Thursday, February 26, 2009

Advice for young professors of public policy 

The conclusion first: When you speak before a legislative body, don't be cute with your presentation.

Yesterday a young assistant professor of mechanical engineering at the University of Minnesota goes before a state senate committee meeting to argue for a bill that, inter alia, would set goals for the state to lower greenhouse gases by "reduc[ing] the number and length of vehicle trips" and by changing "development patterns". (Among other things, the bill proposes to have a 15% reduction in the number of vehicle miles traveled in Minnesota by 2025, and directs Met Council to come up with a plan to reduce driving in the Twin Cities to 1990 levels. Not a good bill if you favor commerce and markets, but that's another point.)

The professor favors this bill, and is brought in (I assume by its supporters) to testify. The StarTribune describes what happened when he spoke:
Dr. Julian Marshall of the University of Minnesota displayed a digital slide containing two versions of the historic ad.

The original ad is an illustration of a man driving a convertible and bears the slogan "When you ride ALONE, you ride with Hitler! Join a car-sharing club TODAY!" -- the idea being that a failure to conserve resources was aiding the German dictator, who was shown riding in the passenger seat.

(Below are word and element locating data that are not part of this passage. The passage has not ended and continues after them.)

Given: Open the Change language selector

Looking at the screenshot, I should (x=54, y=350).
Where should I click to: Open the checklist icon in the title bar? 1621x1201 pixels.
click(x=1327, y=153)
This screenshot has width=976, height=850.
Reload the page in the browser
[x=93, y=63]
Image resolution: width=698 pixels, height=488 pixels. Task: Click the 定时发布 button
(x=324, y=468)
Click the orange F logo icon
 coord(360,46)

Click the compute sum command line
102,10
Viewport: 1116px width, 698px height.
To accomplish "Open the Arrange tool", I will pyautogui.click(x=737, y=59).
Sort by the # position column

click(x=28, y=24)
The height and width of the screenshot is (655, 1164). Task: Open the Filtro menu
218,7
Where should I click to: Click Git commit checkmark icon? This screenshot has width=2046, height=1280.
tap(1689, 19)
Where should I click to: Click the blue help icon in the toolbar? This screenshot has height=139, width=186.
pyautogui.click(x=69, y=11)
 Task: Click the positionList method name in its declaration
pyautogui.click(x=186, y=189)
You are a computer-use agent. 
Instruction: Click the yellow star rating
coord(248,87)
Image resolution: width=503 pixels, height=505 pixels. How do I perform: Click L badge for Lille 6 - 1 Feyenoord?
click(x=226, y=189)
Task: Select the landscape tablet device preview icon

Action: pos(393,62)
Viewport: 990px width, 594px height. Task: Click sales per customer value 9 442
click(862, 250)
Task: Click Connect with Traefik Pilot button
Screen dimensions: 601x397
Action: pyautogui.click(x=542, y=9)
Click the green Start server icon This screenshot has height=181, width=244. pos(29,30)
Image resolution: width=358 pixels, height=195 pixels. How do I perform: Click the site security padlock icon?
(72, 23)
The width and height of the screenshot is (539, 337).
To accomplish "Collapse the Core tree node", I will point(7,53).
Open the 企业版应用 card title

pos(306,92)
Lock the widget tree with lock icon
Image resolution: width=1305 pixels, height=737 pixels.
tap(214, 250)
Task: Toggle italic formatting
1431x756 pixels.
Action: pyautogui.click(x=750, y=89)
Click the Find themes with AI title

The parody replaced Hitler with Osama bin Laden, a reference to oil-producing countries with ties to terrorism. It came from the cover of a 2002 book by the comedian Bill Maher, which was titled, "When You Ride Alone, You Ride with bin Laden: What the Government Should Be Telling Us to Help Fight the War on Terrorism."

"It's no secret that money spent on gasoline goes to places that are not very happy with us," Marshall said. "The issues we're talking about are all interconnected -- climate change, transportation, energy, geopolitics, climate security, energy security."
The STrib link contains the posters. You can also watch his introduction, and the reaction of Senators Dick Day and Juliann Ortman, here:
It's a classic rookie mistake. That slide is a slide that you'd certainly use in a classroom: It's provocative; using Bill Maher makes you seem cool to students; it challenges those who disagree with you to provoke a discussion. In a classroom, those are fine goals (assuming you use the provocation of the students to get them to engage your subject matter rather than as an opportunity to disrespect them. That's been known to happen, but there's no evidence that's an issue with this young man.) But a legislative hearing is not a classroom. I've done a couple of those, and you have to be very sensitive to not give the other side of your issue an opening. The young professor risked being stopped before he could get past the first slide (the chair of the committee has to permit him to continue, as you see at the end of the video.)

If you are from a school of public policy, or work generally in public policy, you should know that, or get advice from a senior faculty member who's learned it. But again, this young fellow is in a department of mechanical engineering. Not exactly a breeding ground for public policy wonks. Who put this fellow on the list to provide testimony? Did he? Or did one of the bill's authors? If the latter, it's their mistake for putting him in harm's way.

There's a time and a place for cute, a time and place for provocation. But that place is not a Senate hearing. Hope he learns his lesson.